De waardevolle bijdragen van René Descartes aan de psychologie

De waardevolle bijdragen van René Descartes aan de psychologie

Rene Descartes Het was een typisch voorbeeld van de intellectuele renaissance: Soldaat, wetenschapper, filosoof en speculatieve psycholoog.

Hij studeerde bij de jezuïeten en zijn training was zowel metafysica als humanistisch. De invloed ervan is beslist voor de herformulering van de rationalisme, en de opname ervan in een mechanistisch systeem.

Descartes (1596-1650) en rationalisme

Net als de scepsis van de sofisten werd hij gereageerd met Plato's rationalisme, Descartes 'rationalisme was een reactie op het humanistische scepsis van de vorige periode Dat hij, nadat hij de mens in het midden van de wereld had geplaatst, zijn eigen kracht niet vertrouwde om hem te ondersteunen.
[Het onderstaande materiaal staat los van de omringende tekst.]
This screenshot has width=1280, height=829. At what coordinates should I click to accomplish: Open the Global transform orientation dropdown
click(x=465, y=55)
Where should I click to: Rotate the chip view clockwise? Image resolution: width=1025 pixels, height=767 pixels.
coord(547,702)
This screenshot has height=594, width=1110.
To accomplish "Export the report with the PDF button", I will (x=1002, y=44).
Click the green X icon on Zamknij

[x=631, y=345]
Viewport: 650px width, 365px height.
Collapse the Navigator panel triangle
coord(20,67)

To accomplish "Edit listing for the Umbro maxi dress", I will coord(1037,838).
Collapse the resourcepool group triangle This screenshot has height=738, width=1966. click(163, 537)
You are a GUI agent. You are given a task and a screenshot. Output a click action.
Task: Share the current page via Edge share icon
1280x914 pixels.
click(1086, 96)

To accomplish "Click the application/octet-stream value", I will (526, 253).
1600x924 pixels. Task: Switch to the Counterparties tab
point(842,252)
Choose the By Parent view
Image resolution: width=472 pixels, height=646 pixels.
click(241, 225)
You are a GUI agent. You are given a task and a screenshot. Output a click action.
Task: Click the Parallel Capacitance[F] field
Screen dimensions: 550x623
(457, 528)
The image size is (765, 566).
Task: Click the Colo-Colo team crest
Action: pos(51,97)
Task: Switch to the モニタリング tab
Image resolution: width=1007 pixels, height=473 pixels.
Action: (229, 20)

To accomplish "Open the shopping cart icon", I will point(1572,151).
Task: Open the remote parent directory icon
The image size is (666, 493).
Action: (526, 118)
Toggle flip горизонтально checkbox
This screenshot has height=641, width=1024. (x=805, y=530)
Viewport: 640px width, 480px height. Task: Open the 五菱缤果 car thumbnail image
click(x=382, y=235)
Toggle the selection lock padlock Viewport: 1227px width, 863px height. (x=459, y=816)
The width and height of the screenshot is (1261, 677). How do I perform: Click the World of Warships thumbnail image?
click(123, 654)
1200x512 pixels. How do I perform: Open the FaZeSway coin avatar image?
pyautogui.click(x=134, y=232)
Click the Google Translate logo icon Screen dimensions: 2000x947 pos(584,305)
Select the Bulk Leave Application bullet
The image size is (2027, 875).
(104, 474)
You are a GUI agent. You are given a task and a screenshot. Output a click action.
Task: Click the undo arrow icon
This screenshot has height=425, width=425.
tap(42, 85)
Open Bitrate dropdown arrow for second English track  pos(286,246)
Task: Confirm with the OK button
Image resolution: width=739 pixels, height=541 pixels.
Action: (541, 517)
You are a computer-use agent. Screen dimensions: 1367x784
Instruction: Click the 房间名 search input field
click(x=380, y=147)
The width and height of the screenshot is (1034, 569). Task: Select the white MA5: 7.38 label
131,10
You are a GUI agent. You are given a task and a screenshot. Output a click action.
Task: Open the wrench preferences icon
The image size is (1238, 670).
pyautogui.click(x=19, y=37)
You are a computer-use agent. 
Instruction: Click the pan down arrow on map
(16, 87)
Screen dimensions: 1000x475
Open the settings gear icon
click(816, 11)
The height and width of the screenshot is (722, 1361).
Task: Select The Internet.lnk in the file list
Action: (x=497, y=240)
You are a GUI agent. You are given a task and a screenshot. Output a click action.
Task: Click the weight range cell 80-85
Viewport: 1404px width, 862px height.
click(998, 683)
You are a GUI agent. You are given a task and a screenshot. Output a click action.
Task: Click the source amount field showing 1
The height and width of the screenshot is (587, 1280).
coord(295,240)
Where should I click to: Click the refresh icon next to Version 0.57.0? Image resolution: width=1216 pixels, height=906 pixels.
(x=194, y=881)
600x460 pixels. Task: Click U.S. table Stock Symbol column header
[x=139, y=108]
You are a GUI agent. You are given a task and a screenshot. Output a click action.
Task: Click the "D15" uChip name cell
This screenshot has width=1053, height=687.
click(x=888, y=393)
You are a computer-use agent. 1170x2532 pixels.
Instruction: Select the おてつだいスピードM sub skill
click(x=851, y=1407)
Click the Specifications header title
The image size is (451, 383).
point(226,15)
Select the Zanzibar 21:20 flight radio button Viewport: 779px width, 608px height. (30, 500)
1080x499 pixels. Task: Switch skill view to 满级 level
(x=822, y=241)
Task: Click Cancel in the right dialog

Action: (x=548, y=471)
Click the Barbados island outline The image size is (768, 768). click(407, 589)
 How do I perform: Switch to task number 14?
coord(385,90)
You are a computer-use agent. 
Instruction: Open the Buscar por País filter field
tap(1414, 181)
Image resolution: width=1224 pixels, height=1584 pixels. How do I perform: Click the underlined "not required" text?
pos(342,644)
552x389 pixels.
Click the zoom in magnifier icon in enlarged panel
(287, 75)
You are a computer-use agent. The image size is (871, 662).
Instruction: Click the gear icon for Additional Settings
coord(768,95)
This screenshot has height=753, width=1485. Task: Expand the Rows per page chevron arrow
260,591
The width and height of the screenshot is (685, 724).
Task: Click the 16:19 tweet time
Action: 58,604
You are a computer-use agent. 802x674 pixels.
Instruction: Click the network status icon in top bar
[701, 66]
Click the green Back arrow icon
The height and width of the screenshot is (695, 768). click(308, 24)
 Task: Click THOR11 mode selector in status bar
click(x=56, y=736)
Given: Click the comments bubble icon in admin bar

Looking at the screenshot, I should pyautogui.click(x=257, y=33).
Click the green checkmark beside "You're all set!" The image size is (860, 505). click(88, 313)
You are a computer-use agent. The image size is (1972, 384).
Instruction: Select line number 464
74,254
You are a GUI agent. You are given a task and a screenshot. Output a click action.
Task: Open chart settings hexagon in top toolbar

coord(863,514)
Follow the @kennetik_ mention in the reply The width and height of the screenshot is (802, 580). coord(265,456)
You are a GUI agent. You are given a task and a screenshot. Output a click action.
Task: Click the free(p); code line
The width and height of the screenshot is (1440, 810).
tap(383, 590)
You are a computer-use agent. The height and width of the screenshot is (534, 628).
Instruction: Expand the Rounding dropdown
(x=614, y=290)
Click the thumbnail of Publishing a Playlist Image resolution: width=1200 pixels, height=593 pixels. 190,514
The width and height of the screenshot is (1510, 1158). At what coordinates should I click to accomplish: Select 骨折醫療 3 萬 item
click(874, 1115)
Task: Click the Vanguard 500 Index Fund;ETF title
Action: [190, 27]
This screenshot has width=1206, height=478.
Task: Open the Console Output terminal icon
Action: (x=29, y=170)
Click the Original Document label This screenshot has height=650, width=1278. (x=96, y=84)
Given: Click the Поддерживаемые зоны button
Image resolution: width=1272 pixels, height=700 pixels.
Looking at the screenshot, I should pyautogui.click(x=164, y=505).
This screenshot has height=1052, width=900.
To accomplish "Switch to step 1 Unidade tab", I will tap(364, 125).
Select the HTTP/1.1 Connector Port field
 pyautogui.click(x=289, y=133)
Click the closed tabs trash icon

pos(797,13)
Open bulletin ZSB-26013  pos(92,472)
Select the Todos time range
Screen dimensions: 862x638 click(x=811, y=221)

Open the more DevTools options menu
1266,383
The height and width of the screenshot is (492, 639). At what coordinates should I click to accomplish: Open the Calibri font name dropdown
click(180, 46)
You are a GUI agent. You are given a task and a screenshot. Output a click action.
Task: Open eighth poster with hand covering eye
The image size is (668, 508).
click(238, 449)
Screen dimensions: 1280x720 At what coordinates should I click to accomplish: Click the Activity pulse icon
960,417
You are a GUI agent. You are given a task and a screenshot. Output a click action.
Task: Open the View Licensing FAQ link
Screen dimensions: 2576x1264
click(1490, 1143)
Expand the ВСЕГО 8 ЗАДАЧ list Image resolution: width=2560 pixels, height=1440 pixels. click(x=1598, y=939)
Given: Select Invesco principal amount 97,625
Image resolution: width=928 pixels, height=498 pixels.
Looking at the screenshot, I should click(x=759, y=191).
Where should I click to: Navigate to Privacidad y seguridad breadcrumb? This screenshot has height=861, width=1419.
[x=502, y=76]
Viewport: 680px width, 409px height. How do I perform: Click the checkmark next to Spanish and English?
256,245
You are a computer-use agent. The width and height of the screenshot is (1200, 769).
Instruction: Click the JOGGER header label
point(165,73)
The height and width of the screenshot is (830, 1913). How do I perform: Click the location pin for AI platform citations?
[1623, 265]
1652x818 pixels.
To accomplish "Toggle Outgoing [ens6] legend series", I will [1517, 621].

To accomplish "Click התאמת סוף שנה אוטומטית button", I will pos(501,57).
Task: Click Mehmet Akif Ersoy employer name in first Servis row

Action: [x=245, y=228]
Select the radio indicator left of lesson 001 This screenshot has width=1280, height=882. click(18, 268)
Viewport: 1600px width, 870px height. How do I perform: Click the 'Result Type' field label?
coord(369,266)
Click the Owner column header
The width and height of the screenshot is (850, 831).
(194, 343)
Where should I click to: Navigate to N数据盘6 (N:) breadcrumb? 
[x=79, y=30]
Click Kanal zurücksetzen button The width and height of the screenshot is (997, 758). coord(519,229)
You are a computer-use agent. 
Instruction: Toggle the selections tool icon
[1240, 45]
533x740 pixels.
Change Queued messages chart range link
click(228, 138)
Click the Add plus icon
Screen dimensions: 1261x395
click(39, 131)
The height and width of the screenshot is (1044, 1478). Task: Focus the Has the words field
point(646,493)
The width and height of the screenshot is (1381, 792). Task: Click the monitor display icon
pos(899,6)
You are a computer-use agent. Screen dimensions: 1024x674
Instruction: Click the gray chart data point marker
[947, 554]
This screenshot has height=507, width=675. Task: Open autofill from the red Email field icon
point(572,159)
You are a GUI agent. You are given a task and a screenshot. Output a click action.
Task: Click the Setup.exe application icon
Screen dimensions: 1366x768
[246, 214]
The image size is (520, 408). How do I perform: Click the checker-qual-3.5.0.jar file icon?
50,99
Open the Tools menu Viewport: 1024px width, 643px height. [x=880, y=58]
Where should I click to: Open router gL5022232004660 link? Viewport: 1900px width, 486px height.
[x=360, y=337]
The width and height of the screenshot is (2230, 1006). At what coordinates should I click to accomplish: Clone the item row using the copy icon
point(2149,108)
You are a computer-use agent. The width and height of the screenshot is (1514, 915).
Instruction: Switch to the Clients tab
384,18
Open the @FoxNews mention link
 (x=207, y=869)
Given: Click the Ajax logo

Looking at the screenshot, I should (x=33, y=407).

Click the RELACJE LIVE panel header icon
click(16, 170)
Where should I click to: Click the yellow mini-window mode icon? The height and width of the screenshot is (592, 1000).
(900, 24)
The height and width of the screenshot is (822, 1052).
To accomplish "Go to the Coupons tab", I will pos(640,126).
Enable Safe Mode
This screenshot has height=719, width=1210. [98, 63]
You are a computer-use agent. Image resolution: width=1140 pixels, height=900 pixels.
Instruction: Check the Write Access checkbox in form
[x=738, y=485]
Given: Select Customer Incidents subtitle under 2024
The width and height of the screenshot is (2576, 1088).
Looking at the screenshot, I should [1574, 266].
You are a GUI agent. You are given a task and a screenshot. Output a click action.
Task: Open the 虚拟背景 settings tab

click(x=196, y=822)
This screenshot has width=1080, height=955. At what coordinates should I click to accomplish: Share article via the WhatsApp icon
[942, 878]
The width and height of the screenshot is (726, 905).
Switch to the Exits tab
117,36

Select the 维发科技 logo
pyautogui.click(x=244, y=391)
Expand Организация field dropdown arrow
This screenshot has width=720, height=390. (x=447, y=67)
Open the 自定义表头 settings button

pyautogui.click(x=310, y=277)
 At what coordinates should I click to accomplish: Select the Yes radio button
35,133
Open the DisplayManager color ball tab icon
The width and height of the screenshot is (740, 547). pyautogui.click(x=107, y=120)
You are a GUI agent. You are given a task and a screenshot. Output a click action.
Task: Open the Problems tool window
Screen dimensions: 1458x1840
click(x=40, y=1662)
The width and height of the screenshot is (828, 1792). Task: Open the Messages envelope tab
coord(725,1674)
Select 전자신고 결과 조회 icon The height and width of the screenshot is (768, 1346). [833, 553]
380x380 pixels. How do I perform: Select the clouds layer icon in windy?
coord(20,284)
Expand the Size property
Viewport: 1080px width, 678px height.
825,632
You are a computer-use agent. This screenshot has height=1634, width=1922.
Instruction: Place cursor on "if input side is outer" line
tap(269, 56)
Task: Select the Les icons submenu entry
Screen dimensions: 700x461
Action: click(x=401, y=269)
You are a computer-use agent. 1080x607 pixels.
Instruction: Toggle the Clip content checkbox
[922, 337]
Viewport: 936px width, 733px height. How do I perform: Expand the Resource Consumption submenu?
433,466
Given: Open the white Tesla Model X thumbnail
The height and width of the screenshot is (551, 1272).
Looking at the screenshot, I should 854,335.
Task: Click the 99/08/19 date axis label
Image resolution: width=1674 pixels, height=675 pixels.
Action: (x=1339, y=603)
Descartes accepteerde het geloof van sceptici in de onmogelijkheid van kennis, noch in de zwakte van de rede. Hij besloot systematisch aan alles te twijfelen totdat hij iets vond dat zo diapanaal waar was dat hij er niet aan kon twijfelen. Descartes ontdekte dat hij twijfelde aan het bestaan ​​van God, de geldigheid van sensaties (empirist Axioma) en zelfs het bestaan ​​van zijn lichaam.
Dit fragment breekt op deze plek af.